Dr Alessandro Turbil

Nationality
Italy
Programme
SMART LOIRE VALLEY GENERAL PROGRAMME
Scientific Field
Period
September, 2023 - August, 2024
Award
LE STUDIUM Research Junior Fellowship

From

Freie Universität Berlin - DE

In residence at

Centre for Advanced Studies in the Renaissance (CESR)  / CNRS, University of Tours - FR

Host scientist

Prof. Silvère Menegaldo 

BIOGRAPHY

Alessandro Turbil (1988) is a Studium-FIAS Fellow (Junior Research Fellowship, 12 months) at the Centre d'Études Supérieures de la Renaissance in Tours. Previously, he held a DAAD scholarship at the Freie Universität Berlin and a postdoctoral fellowship at the University of Turin. He studied at the University of Turin, the University of Savoie-Mont Blanc and the University Sorbonne Nouvelle Paris 3, where he obtained his Ph.D. in Linguistics and French Studies in 2018. Between 2018 and 2020, he was a fixed-term lecturer in Italian Studies at the University of Tours, where he also taught in the departments of French Studies and Comparative Literature. His research interests include medieval and Renaissance French literature, diachronic linguistics, lexicology and network analysis applied to editorial practices between 1470 and 1600.

PROJECT

Singers of Old Love: The survival of medieval lyric heritage in the French Renaissance.
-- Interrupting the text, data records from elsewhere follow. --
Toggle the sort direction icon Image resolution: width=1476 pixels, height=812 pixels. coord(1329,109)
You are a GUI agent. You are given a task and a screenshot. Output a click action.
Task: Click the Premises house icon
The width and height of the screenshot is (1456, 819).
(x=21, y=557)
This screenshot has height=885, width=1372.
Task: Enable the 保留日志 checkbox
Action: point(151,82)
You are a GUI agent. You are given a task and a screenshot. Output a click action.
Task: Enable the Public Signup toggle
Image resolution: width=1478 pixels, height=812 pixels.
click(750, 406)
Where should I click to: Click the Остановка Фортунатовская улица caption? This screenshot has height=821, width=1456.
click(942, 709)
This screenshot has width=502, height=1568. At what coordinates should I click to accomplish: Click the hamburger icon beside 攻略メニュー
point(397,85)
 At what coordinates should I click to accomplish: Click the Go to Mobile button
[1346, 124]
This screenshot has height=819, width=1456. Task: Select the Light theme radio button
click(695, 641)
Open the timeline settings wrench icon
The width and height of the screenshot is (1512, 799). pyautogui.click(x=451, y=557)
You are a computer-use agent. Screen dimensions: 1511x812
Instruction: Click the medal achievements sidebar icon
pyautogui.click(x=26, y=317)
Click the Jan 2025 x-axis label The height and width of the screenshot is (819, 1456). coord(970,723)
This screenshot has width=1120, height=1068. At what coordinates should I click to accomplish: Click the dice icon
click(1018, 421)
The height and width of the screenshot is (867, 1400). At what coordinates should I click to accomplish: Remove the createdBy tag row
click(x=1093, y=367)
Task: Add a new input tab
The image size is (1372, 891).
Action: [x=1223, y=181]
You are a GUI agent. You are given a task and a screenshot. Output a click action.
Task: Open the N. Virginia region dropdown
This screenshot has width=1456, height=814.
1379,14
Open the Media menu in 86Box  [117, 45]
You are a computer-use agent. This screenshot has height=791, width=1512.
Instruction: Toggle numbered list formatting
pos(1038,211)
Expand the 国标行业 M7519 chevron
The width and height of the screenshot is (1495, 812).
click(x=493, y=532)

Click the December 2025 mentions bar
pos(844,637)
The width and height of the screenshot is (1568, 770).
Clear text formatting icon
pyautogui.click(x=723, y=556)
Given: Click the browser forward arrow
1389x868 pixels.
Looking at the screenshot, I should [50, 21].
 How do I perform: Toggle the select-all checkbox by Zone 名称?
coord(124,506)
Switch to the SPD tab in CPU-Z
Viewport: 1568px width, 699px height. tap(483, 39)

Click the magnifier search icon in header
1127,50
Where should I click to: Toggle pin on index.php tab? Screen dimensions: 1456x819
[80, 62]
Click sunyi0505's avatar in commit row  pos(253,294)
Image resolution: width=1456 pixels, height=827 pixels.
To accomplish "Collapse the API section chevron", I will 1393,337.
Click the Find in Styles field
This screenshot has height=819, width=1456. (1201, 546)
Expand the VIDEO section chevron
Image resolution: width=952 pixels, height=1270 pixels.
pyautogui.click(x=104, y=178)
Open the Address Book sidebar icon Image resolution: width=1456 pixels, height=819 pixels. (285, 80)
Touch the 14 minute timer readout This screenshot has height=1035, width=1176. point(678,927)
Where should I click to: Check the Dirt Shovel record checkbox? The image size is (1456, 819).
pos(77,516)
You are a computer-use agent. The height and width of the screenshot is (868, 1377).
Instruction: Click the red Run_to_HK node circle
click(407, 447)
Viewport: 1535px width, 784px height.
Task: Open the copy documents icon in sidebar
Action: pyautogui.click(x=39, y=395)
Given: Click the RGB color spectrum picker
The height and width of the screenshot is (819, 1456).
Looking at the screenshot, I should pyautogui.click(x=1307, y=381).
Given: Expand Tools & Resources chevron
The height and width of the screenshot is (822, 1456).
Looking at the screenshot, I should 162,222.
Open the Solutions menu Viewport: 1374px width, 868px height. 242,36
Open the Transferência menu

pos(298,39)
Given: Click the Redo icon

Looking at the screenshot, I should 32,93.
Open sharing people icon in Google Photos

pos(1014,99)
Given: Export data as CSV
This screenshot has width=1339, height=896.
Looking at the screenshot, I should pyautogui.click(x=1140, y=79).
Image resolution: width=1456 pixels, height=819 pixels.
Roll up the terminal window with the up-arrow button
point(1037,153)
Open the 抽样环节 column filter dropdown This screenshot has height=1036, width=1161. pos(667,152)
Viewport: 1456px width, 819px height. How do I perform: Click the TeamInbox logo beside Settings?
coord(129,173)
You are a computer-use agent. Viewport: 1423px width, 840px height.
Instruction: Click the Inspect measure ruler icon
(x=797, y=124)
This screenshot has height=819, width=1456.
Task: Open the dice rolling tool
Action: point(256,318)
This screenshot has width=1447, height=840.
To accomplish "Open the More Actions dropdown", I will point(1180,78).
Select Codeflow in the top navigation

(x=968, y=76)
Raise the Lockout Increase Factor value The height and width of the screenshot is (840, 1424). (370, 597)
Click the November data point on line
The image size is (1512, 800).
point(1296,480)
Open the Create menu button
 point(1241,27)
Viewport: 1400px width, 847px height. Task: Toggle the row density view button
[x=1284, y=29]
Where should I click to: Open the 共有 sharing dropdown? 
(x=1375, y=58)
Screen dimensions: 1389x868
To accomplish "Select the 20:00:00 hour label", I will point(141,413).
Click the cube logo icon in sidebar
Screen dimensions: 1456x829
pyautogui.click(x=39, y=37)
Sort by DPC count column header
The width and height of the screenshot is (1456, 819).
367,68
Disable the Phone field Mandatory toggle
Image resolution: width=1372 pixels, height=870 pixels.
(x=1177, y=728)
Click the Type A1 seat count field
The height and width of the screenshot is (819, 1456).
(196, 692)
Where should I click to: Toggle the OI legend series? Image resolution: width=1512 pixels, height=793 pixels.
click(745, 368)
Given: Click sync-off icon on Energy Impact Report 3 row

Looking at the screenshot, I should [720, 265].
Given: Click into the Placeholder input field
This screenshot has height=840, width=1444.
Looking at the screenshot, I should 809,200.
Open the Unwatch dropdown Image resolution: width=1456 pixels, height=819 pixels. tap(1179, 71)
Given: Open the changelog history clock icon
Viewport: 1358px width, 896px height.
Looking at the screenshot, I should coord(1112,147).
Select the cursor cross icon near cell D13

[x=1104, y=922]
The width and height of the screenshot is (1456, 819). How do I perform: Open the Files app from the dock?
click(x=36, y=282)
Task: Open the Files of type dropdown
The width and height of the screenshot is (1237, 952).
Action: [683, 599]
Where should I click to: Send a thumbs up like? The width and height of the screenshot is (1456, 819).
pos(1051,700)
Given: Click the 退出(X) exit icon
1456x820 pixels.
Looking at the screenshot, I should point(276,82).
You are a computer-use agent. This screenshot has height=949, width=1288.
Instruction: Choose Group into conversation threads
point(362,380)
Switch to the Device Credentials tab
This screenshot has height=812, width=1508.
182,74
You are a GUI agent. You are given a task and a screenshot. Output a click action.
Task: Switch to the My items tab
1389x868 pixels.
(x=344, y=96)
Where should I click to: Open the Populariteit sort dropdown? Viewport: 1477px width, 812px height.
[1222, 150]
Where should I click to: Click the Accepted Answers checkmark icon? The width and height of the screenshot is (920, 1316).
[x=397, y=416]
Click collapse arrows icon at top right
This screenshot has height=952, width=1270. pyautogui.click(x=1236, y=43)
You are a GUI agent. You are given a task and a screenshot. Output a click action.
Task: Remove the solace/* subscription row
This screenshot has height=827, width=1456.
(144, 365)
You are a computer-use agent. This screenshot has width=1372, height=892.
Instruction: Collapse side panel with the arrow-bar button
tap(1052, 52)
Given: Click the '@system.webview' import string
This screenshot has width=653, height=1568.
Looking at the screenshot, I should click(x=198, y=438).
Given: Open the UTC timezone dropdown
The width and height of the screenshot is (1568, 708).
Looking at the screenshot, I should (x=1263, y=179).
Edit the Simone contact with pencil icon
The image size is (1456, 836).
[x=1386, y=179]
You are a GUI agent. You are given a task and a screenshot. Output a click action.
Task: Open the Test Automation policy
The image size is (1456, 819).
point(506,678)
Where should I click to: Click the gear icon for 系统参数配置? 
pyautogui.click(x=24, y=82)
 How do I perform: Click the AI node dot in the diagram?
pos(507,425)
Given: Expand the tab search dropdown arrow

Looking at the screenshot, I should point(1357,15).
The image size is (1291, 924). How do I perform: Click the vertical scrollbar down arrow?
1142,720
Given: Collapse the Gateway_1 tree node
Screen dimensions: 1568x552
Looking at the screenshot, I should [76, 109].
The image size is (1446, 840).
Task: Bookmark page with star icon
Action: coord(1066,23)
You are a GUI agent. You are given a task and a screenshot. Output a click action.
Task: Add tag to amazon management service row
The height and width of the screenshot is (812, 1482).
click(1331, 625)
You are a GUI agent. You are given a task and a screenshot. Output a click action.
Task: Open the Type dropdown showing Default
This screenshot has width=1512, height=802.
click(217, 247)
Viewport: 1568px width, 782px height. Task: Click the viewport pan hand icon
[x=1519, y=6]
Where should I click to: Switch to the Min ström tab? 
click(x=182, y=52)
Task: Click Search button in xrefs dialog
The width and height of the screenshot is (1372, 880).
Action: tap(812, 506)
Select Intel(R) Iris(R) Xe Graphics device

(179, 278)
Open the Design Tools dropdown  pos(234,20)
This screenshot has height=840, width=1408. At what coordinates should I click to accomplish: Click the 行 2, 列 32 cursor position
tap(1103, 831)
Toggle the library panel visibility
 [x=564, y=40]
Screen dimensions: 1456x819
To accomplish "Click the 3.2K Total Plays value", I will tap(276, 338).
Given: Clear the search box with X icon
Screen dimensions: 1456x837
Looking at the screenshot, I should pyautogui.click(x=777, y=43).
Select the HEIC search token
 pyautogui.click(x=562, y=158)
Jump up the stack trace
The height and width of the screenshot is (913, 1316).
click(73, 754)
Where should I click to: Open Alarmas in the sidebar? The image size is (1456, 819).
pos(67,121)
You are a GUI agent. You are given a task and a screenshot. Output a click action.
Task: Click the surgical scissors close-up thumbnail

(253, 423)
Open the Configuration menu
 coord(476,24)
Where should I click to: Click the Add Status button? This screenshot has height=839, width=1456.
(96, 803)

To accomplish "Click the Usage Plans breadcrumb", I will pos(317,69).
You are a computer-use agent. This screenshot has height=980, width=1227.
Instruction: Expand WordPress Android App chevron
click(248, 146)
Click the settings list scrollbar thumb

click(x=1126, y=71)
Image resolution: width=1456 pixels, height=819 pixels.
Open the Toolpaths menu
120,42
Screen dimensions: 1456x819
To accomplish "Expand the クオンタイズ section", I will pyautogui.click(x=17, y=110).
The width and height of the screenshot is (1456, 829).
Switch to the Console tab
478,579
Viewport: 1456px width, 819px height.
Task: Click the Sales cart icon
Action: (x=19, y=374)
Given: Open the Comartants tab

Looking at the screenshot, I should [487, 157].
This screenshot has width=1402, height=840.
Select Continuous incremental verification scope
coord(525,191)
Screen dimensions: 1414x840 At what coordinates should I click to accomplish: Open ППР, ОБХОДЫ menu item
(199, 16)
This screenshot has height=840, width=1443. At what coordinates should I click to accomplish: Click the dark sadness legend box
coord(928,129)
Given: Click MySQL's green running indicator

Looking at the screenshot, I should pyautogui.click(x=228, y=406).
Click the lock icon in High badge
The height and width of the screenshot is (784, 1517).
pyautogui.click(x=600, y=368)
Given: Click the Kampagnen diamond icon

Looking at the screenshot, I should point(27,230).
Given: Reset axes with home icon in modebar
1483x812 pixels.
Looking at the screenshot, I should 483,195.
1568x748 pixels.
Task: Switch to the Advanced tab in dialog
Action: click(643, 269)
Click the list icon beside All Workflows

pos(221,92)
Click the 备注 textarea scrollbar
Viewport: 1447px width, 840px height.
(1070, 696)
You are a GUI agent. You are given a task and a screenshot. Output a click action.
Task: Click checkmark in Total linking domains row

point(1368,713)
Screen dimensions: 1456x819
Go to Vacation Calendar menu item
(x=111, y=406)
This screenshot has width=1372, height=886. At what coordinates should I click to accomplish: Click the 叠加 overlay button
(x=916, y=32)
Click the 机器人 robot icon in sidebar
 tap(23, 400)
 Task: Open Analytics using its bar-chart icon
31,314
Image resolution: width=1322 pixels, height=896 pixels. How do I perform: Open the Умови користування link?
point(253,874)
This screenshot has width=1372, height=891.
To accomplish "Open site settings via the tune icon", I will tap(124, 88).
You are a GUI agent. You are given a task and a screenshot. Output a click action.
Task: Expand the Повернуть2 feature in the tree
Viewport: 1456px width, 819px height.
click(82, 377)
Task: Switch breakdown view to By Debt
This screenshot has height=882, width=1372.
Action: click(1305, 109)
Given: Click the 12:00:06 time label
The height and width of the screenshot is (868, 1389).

A bibliographical and philological study

This project aims to explore the continuity between medieval and Renaissance French literature, with a particular focus on the circulation and assimilation during the 16th century of the works of the masters of medieval lyricism. Unlike many recent studies on the medieval legacy in the Renaissance, which have been limited to a specific chronological arc, author or theme, this project aims to map the reception of medieval lyricism in all of sixteenth-century literature, using a "measurable" approach based on the study of the production and circulation of books. The importance of this project is to redefine the criteria used by scholars to describe the presence of the medieval heritage on the Renaissance book market, as well as its many literary implications, with particular reference to the 16th-century circulation and assimilation of the works of 14th- and 15th-century masters of medieval lyricism.
By focusing on the transition from the Middle Ages to the Renaissance, the project aims to explore a kind of "terra incognita" in literary studies, namely the role and extent of the reception of the medieval lyric heritage in the sixteenth-century printed book market. This will be done on the basis of new material, i.e. a study of the actual circulation and reading of the medieval lyric authors whom the sixteenth-century public might have known not only by name but also by their works. This aim will be achieved mainly by combining the study of catalogues and repertories with the network analysis of the relationships between printers, booksellers and bibliophiles.
This project will make it possible to study, both practically and theoretically, which bibliographical and philological tools are effective for the development of new theories and approaches in the field of the history of reading and literary criticism, based on material evidence and measurable analyses (on databases).